Help deciphering Levenshtein formula

263 Views Asked by At

I am trying to completely understand the Levenschtein formula, and I have been reading the Wikipedia article on this. However, the description of the mathematical formula confuses me:

http://en.wikipedia.org/wiki/Levenshtein_distance

It's been a while since I've done real math, but I still remember it.

It's basically describing the Levenshtein distance from word a to b. However, I'm lost as to what $i$ and $j$ represent. As well, I don't understand what the $\max(i,j) , \min(i,j) = 0$ means.

Also, mathematically, what do those curly braces mean?

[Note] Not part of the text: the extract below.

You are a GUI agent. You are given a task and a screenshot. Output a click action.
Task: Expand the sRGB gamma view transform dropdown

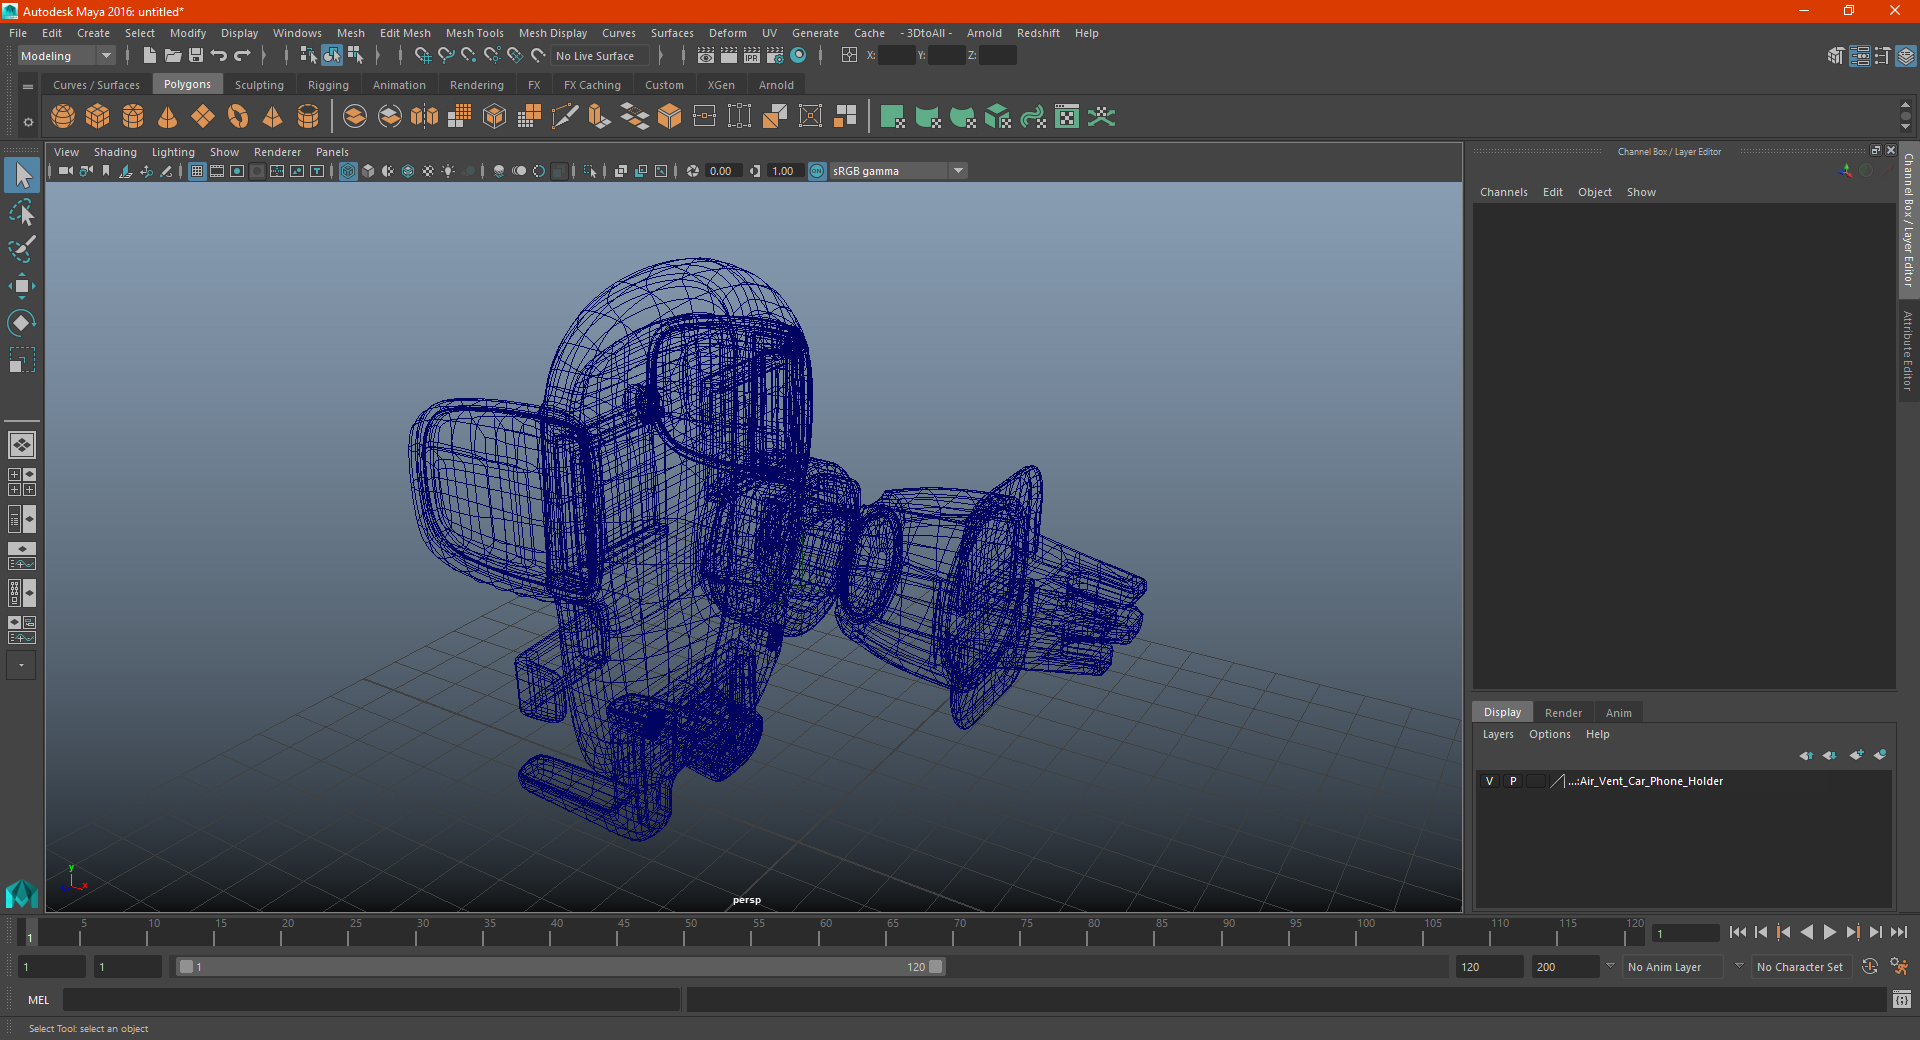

Does it mean the left side is equal to "one of the following"? If so, why is "$\min(i, j) = 0$" written so far to the right of the $\max(i,j)$? Is that just a formatting issue? And what is the "else" doing there? Wouldn't the else be implicit?

1

There are 1 best solutions below

0
On

The Levenshtein distance is computed by filling a matrix $lev_{a,b}$, where $i$ and $j$ denote the matrix indices. The formula describes how the matrix elements are defined. The first row of the formula means that $lev_{a,b}(i,j)$ equals the maximum of $i$ and $j$ if their minimum is zero, i.e. if either $i$ or $j$ is zero. In plain English this simply means that the first column of the matrix is $0,1,2,3,...$ (up to length of string $a$) and that its first row is $0,1,2,3,...$ (up to the length of string $b$). In all other cases (the 'else' in the formula), the matrix elements are defined by the minimum of the 3 expressions given by the formula. As you can see, the elements are defined recursively. After the matrix has been filled, the Levenshtein distance is the lower right matrix element $lev_{a,b}(N_a,N_b)$ ($N_a$ and $N_b$ are the lengths of the strings $a$ and $b$, respectively).